Melanoma is often referred to as ‘Australia’s national cancer’ as we have the highest rates of this skin cancer in the world, along with New Zealand.
One Australian dies from melanoma every six hours and it’s the most common cancer for Australians aged 20 to 39, according to the MIA.
To raise awareness about melanoma among this younger cohort, the institute has partnered with TikTok for an anti-tanning campaign via TBWA.
Kicking off today, the first day of summer, ‘Tanning. That’s Cooked’ will see popular Aussie TikTok creators call out the behaviour of tanning. Their short-form video content, which TikTok will actively promote to 20- to 39-year-olds, will use humour to highlight not just the dangers of lying in the sun, but the absurdity of the act itself.
“Tanning is actually skin cells in trauma. There is no safe way of sun tanning,” says MIA CEO Matthew Browne.
“We encourage people to seek shade.”
Choosing the right platform for younger Australians
It’s not quite a nude Bondi beach campaign photographed by Spencer Tunick for skin cancer awareness, as we saw over the weekend. But TikTok was the “right partner” to help deliver the MIA’s message to young Australians, says Browne.
TBWA’s chief creative officer Evan Roberts agrees.
“We believe this peer-to-peer approach to highlighting the absurdity of tanning is the key to changing those perceptions,” says Roberts.
According to TikTok’s general manager Brett Armstrong, research shows humour works with this young demographic rather than serious health messages.
“The campaign is inviting TikTok creators to use humour to throw shade at tanning in their own authentic way, helping spread the word and change the behaviour this summer,” he says.
Cultural change and damage control
TikTok was apparently motivated to launch this campaign having seen how the app can “drive cultural change with younger demographics” through previous campaigns with the United Nations and Movember.
To take this further, it is kicking off the TikTok for Good Launchpad in 2023. This initiative will help not-for-profit organisations and their creative partners get corporate social responsibility campaigns off the ground.
But with ‘Tanning. That’s Cooked’, TikTok might be putting out some of its own fires.
Every day, it seems like a dangerous new trend goes viral on TikTok. Sunburn challenges and sunbed spruiking garnered criticism from the MIA in just the last few months.
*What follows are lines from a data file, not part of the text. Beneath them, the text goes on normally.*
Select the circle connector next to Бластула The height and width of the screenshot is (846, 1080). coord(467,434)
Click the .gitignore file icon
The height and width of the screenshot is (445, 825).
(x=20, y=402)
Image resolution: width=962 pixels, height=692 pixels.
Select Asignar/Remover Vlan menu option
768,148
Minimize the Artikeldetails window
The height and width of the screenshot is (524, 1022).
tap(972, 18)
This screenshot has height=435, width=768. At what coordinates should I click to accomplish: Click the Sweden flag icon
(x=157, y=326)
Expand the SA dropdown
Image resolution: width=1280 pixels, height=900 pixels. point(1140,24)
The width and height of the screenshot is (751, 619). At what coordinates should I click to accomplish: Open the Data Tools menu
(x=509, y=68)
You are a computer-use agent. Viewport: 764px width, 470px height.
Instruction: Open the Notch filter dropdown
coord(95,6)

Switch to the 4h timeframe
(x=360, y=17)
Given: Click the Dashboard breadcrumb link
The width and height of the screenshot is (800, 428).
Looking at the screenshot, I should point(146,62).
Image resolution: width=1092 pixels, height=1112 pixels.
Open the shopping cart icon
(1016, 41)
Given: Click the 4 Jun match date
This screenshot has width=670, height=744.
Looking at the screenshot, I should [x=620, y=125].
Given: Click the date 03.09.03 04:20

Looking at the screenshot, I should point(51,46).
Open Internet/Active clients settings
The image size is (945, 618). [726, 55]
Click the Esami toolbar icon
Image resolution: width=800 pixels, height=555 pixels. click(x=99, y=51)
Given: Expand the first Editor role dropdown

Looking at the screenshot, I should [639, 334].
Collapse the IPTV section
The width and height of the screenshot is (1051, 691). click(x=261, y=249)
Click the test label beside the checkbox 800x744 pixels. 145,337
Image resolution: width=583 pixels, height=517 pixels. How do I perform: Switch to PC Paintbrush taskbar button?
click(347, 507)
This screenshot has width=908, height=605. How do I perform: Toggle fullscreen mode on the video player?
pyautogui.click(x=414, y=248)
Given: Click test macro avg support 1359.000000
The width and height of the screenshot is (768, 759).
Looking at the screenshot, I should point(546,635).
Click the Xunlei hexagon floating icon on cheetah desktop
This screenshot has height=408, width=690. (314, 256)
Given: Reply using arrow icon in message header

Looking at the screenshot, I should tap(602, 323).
“A ‘sunburnt tanlines’ stream on TikTok had more than 200 million views, predominantly teens and young adults showing short videos of their red raw burns,” MIA co-director Professor Georgina Long said in an address to the National Press Club in September.
The MIA co-directors put a call out to social media platforms to work with them to change the cultural narratives around sunburn and tanning – and TikTok has answered.
As part of ‘Tanning. That’s Cooked’, TikTok will ban the #sunburn challenge and the #tanning challenge. Both will feature a pop-up link to Melanoma Institute Australia to educate its community.
“Our medical directors put out a plea about the urgent need to stop the glamourisation of tanning, to save young lives, and we are delighted TikTok provided its support, led by our creative partner, TBWA,” says Browne.